**What to do**
Which lines of the records below contain the word "DESIGN"? Copy each of them out.

[Saved data entries]
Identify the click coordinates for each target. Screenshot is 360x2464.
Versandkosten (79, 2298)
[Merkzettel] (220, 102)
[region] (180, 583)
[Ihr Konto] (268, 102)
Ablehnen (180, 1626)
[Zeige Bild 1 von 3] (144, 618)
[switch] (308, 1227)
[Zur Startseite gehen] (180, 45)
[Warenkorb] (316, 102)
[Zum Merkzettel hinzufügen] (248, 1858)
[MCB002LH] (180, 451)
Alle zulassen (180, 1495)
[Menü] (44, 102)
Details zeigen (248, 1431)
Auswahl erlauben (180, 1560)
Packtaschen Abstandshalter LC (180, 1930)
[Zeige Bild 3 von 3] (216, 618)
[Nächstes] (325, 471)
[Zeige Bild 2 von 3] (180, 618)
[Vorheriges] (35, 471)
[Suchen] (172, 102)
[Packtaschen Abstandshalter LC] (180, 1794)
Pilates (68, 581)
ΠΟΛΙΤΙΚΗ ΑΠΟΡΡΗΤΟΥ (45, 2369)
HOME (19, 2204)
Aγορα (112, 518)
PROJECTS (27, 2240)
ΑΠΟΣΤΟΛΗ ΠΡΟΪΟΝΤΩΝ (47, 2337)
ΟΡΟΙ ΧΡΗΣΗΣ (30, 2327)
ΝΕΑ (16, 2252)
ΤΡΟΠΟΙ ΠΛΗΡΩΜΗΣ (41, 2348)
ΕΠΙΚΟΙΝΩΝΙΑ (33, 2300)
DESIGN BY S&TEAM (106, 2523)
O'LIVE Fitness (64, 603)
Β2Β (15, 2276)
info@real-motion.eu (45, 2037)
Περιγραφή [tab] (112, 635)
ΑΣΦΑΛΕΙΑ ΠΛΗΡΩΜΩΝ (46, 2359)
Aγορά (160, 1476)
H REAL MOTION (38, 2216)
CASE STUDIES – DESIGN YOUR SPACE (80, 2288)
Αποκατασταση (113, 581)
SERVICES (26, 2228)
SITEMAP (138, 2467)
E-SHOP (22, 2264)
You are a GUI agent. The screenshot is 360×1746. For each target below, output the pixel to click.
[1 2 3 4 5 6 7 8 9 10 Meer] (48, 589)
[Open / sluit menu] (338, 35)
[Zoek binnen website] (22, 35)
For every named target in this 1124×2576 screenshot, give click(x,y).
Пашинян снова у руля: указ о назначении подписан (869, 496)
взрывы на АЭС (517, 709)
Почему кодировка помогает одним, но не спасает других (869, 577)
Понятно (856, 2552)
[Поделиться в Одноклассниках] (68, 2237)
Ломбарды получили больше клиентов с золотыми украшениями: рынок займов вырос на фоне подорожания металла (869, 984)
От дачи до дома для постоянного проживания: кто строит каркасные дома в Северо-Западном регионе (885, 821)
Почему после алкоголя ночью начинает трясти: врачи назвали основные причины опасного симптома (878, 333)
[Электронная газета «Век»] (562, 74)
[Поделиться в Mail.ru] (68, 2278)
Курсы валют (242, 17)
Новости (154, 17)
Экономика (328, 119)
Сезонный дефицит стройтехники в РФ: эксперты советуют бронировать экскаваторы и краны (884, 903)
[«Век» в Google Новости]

**Result for this task**
DESIGN BY S&TEAM (106, 2523)
CASE STUDIES – DESIGN YOUR SPACE (80, 2288)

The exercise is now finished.